Rural Homelessness and "The Grapes of Wrath"
It is a hard choice: which of the many issues and ethics topics should we focus on when talking about the staged reading of "The Grapes of Wrath," taking place at The Blackbird Theatre this weekend.
As a2ethics.orgers already know, we often cover The Blackbird Theatre's events, because of our relationship with Barton Bund, the artistic director and co-founder of the nonprofit theatre. Barton is the a2ethics.org web director. What makes this relationship additionally worthwhile, however, is that the productions of The Blackbird give so many opportunities to talk about ethics issues and concerns.

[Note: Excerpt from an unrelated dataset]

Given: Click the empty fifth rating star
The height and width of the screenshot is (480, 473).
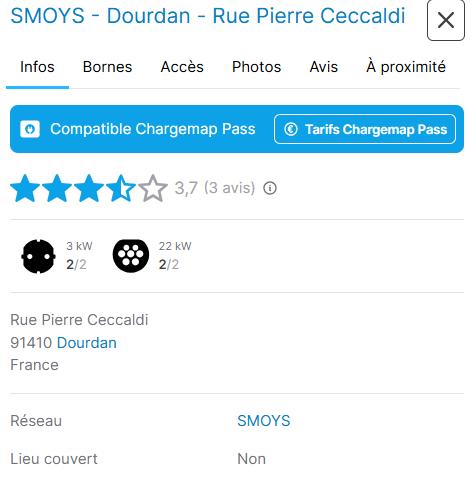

And as the discussion in Bart's article entitled "'The Grapes of Wrath' Then & Now" suggests, the story of the Joad family and their economic plight is now the American story for many of our neighbors in Michigan and across the nation.
To be sure, the Joads would probably know from most people's access to the media today that California, the promised land for them, now reports a jobless rate of 9.3%, the fourth highest in the nation. Michigan is first with a 10.6% unemployment rate.
So, what would they find in California? No farm jobs, as they are declining in Kern County, near Bakersfield, the place where the Joads ultmately end up. Add to this the fact that the area has been dealing with a long-term drought. Construction jobs maybe? They would have to wait for the new federal stimulus plan to take effect. This could take awhile. And housing? No Hoovervilles, unless you count The Hoover Institution on Stanford's bucolic and gated campus almost three hundred miles north, which is decidedly not for the public.
The Joads would remain homeless. And if they had an SUV or two, that is probably where they would be living.
Most of the national talk on the homeless is about people displaced and without shelter in our cities. Likewise, today, for obvious reasons, the housing bust and economic recession has made home foreclosures the center of attention. Mostly, the stories we hear are from urban and suburban areas.
But what about rural America? The Joads and their plight as told in the current "Grapes of Wrath" staged reading offer an opportunity to describe a few of its dimensions and to ask a few questions about the ethics of it all.
According to the most recent report I could find, which only goes through 2006, there are about 600,000 homeless people in the U.S. Nine percent of them come from rural areas.
At the end of 2007, the Upper Peninsula, Michigan's most rural region had documented 1,638 homeless people.
This may seem a small number, but if you add the numbers of people now facing foreclosures as a result of the economic crisis and its accompanying job losses, there are many more Joad families driving around, living in their cars in the parks, getting cover in sheds, stopping at campgrounds or sometimes sleeping from sofa to sofa at a friend or relative's home. Shelters for the homeless are few and far between in rural townships and small towns.
And notably, the family and not the individual, is the portrait of the rural homeless. For example, 57% of the rural homeless are part of a family in Michigan, compared to 45% of the urban homeless. And in rural areas, many are first timers, unlike the chronic homelessness that characterizes our cities. Finally, they are younger: 37% of Michigan's rural homeless are between the ages of 18 to 24.
What should neighbors, communities and others, including the states and the federal government do to help rural families like the Joads, whose farms have been foreclosed?
And what about the farmers whose skills are no longer needed in a land of agribusiness and megafarms? What should we do about them?
And where are the rural homeless going? Some of the anecdotal evidence shows that one of the ways local community leaders are handling the rural homeless is to buy them a bus ticket to the nearest city. The thinking is that such "Greyhound therapy" as some people have dubbed it, will at least give them a better chance to gain access to a shelter or to basic services that cities provide for the homeless.
These are just a few of the multitude of ethical questions the staged reading of "The Grapes of Wrath" demands that we seriously consider.
My guess is that there are no bus tickets out of homelessness.